### EXERCISE AIM
Every record, from first to last, should be retyped word for word.

[Saved data entries]
::::::::::
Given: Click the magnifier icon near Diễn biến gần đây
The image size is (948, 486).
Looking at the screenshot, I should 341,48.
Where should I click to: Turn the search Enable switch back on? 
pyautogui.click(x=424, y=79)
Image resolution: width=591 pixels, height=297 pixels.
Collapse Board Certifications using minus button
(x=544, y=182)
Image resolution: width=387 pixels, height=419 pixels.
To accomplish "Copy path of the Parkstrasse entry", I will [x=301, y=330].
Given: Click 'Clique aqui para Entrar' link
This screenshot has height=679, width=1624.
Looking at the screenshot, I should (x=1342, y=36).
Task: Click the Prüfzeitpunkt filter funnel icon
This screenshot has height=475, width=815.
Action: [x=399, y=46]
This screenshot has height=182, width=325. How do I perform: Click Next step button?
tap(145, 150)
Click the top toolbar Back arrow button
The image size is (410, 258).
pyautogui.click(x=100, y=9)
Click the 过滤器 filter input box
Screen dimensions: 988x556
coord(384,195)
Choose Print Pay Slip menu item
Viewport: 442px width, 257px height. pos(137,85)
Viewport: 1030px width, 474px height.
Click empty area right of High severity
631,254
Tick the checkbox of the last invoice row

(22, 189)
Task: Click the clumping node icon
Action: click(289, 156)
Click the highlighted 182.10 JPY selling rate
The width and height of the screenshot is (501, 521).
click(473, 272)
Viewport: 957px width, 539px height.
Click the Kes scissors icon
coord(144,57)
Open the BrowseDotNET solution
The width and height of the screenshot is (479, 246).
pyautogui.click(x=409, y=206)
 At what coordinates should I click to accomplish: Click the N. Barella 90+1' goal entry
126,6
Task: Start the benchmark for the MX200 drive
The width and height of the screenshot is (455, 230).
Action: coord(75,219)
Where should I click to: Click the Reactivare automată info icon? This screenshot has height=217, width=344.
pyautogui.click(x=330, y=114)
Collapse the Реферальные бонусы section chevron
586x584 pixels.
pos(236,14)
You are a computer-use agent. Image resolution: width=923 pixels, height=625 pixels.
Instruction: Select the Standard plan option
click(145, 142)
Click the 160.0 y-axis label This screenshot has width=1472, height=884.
::::::::::
### EXERCISE RESULT
Given: Click the magnifier icon near Diễn biến gần đây
The image size is (948, 486).
Looking at the screenshot, I should 341,48.
Where should I click to: Turn the search Enable switch back on? 
pyautogui.click(x=424, y=79)
Image resolution: width=591 pixels, height=297 pixels.
Collapse Board Certifications using minus button
(x=544, y=182)
Image resolution: width=387 pixels, height=419 pixels.
To accomplish "Copy path of the Parkstrasse entry", I will [x=301, y=330].
Given: Click 'Clique aqui para Entrar' link
This screenshot has height=679, width=1624.
Looking at the screenshot, I should (x=1342, y=36).
Task: Click the Prüfzeitpunkt filter funnel icon
This screenshot has height=475, width=815.
Action: [x=399, y=46]
This screenshot has height=182, width=325. How do I perform: Click Next step button?
tap(145, 150)
Click the top toolbar Back arrow button
The image size is (410, 258).
pyautogui.click(x=100, y=9)
Click the 过滤器 filter input box
Screen dimensions: 988x556
coord(384,195)
Choose Print Pay Slip menu item
Viewport: 442px width, 257px height. pos(137,85)
Viewport: 1030px width, 474px height.
Click empty area right of High severity
631,254
Tick the checkbox of the last invoice row

(22, 189)
Task: Click the clumping node icon
Action: click(289, 156)
Click the highlighted 182.10 JPY selling rate
The width and height of the screenshot is (501, 521).
click(473, 272)
Viewport: 957px width, 539px height.
Click the Kes scissors icon
coord(144,57)
Open the BrowseDotNET solution
The width and height of the screenshot is (479, 246).
pyautogui.click(x=409, y=206)
 At what coordinates should I click to accomplish: Click the N. Barella 90+1' goal entry
126,6
Task: Start the benchmark for the MX200 drive
The width and height of the screenshot is (455, 230).
Action: coord(75,219)
Where should I click to: Click the Reactivare automată info icon? This screenshot has height=217, width=344.
pyautogui.click(x=330, y=114)
Collapse the Реферальные бонусы section chevron
586x584 pixels.
pos(236,14)
You are a computer-use agent. Image resolution: width=923 pixels, height=625 pixels.
Instruction: Select the Standard plan option
click(145, 142)
Click the 160.0 y-axis label This screenshot has width=1472, height=884.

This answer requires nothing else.